La filiale d’EDF qui utilise les supercalculateurs caduques de l’énergéticien devait être vendue au géant américain Mara. L’opération annoncée a finalement été suspendue après la bronca de politiques et d’acteurs du monde de la cryptomonnaie. Depuis, les tribunes s’enchaînent, et le flou sur le devenir de l’opération s’intensifie. Retour sur la polémique.

Exaion, la filiale tech d’EDF, passera-t-elle oui ou non sous pavillon américain ? Depuis plusieurs semaines, l’entreprise qui recycle les supercalculateurs d’EDF pour effectuer du calcul haute performance, et vendre des services liés à la blockchain, déchaîne les passions. Alors que les tribunes s’enchaînent pour dénoncer la vente au géant américain Mara de cette « pépite technologique » décrite comme une « perte de souveraineté », la cession reste dans le flou.
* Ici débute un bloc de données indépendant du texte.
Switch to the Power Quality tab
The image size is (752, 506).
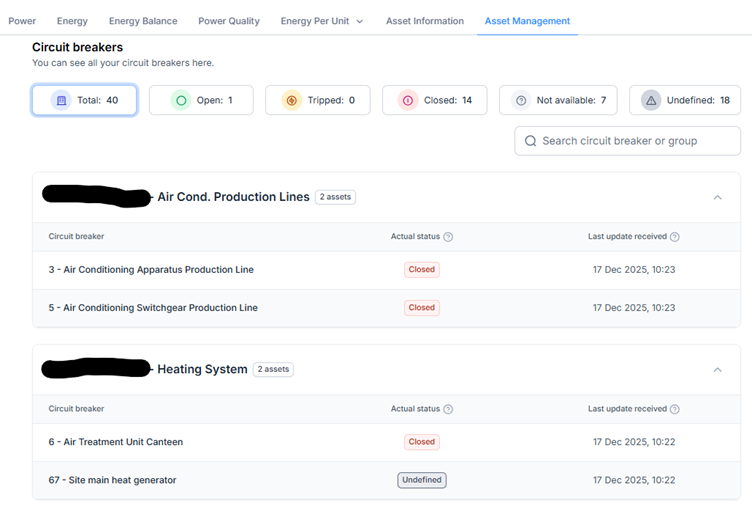(228, 21)
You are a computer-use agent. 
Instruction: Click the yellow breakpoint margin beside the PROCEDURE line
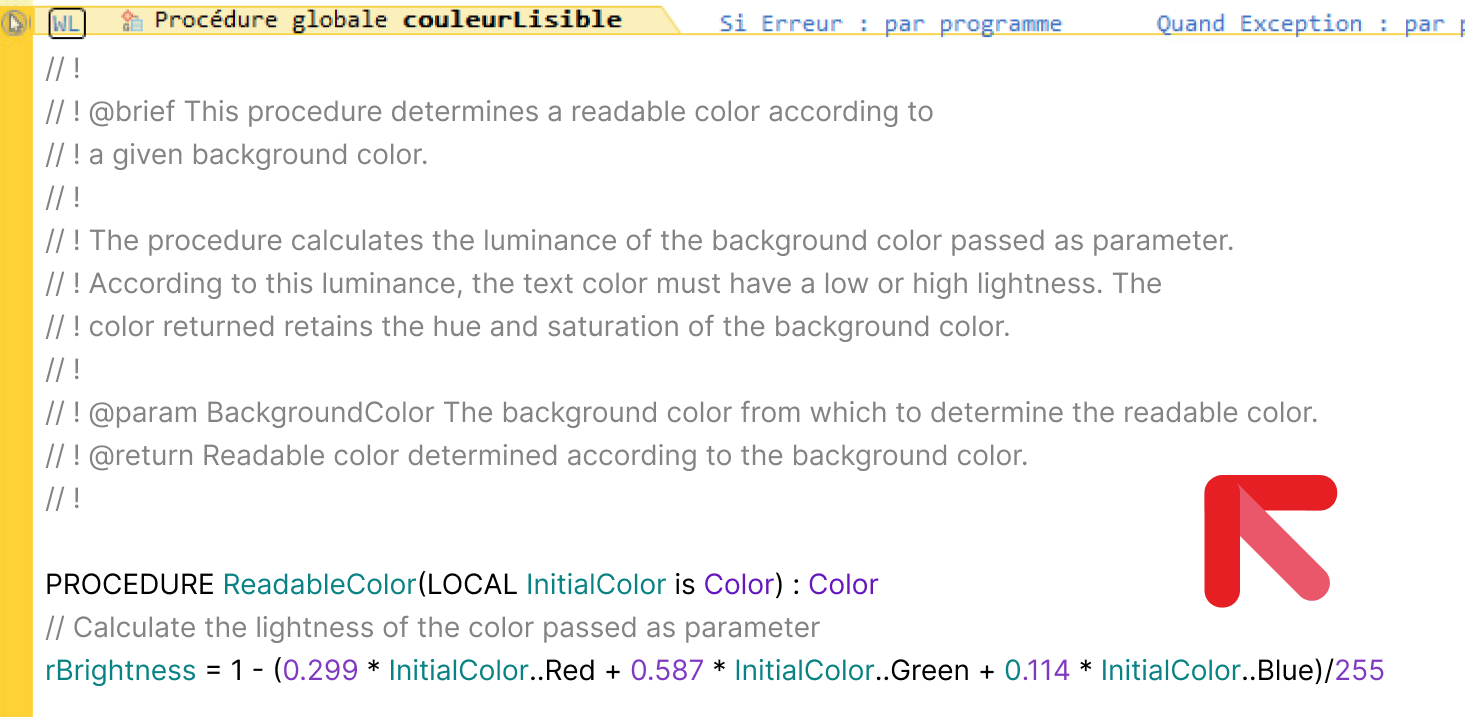point(16,584)
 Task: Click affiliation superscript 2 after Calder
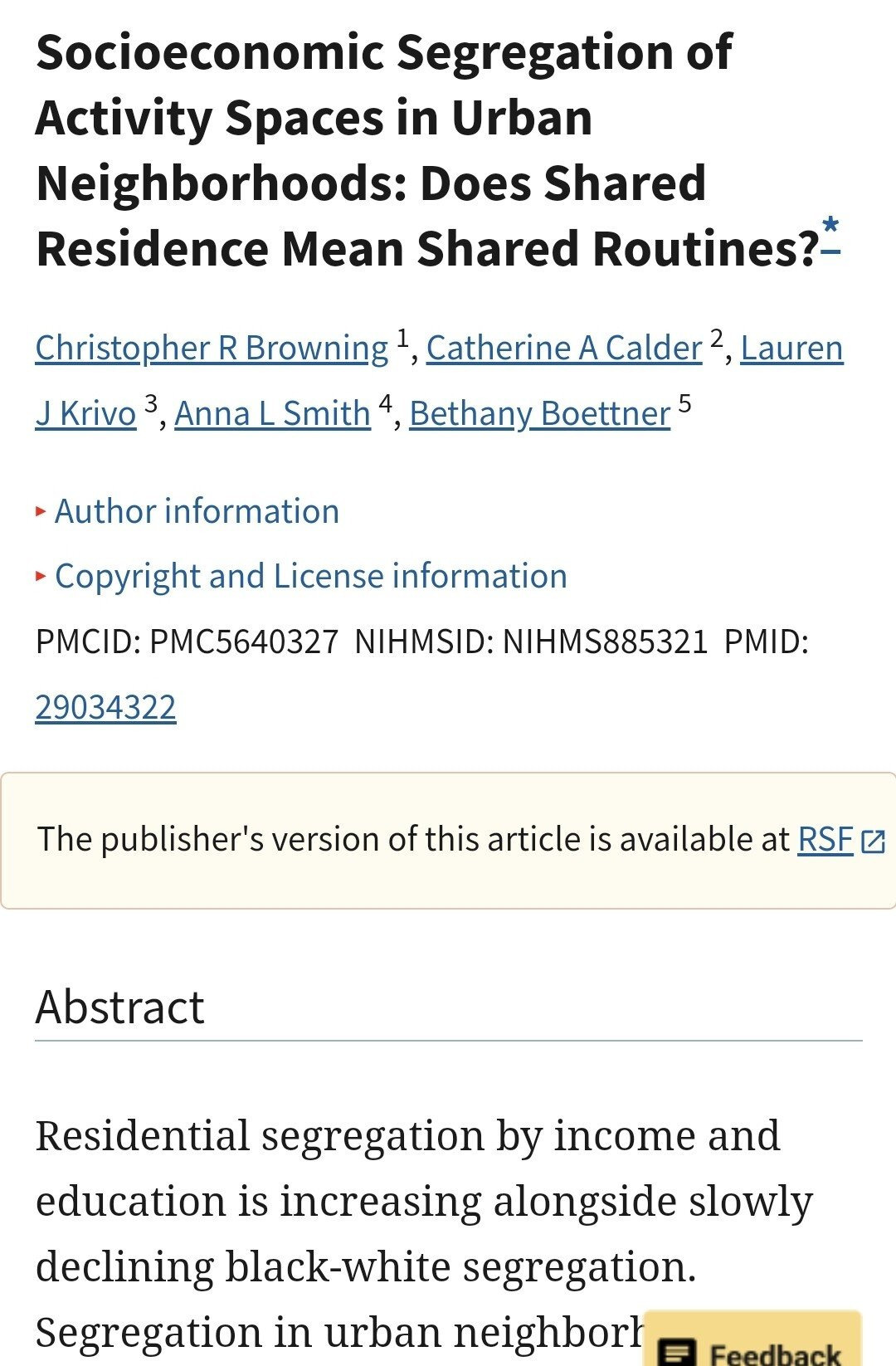tap(717, 339)
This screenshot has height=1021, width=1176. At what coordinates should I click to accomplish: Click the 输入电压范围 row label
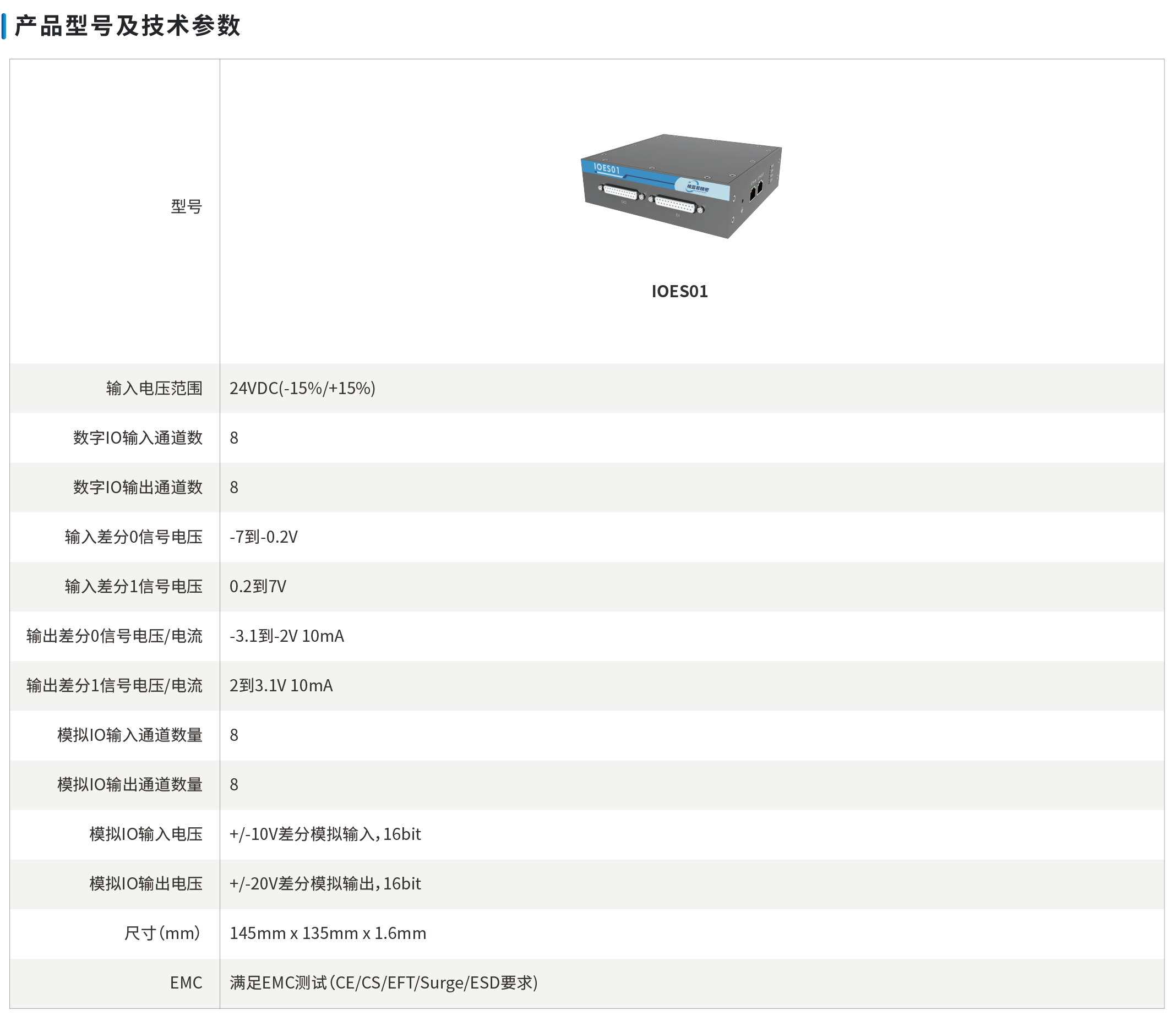pyautogui.click(x=154, y=389)
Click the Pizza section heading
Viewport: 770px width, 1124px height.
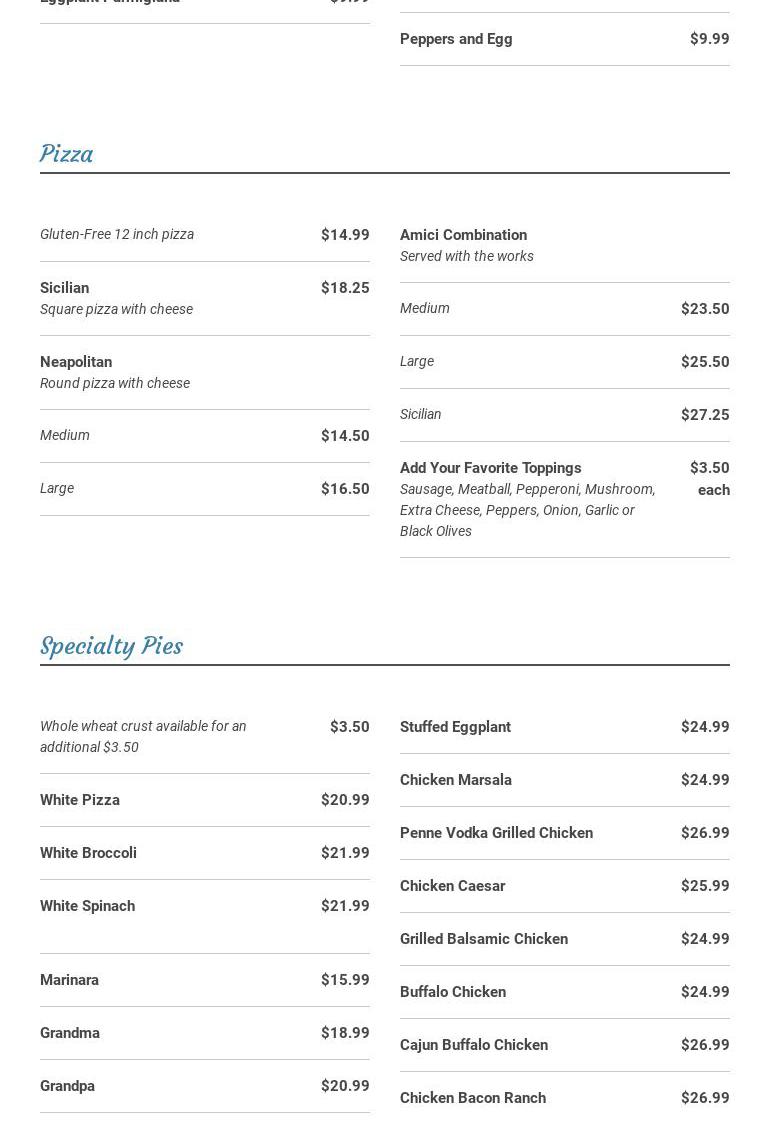pos(66,154)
En août dernier pourtant, son sort semblait scellé. Dans un communiqué publié par EDF, l’énergéticien annonçait que Mara, un mastodonte américain du minage de bitcoins, mettait sur la table 152 millions d’euros pour acquérir les deux tiers du capital de sa filiale, Exaion. Mais la nouvelle avait suscité un tel tollé que Bercy s’en était mêlé : quelques jours plus tard, la vente avait été suspendue, le temps d’« explorer d’autres options ».

Des politiques et des acteurs de la cryptomonnaie vent debout contre la cession

La fronde est d’abord venue du monde politique. Plusieurs députés dont Philippe Latombe (Modem), Aurélien Saintoul et Matthias Tavel (LFI) étaient montés au front. « Allons-nous brader les pépites tech souveraines qui grandissent en France ? », s’indignait l’ancien ministre de l’Économie, Antoine Armand (EPR) sur son compte LinkedIn.

Dimanche dernier, Eric Ciotti (UDR) en a remis une couche, dans les colonnes du JDD. Le député des Alpes-Maritimes est allé jusqu’à comparer la cession d’Exaion à la douloureuse vente de la branche énergie d’Alstom à l’Américain General Electric, onze ans plus tôt.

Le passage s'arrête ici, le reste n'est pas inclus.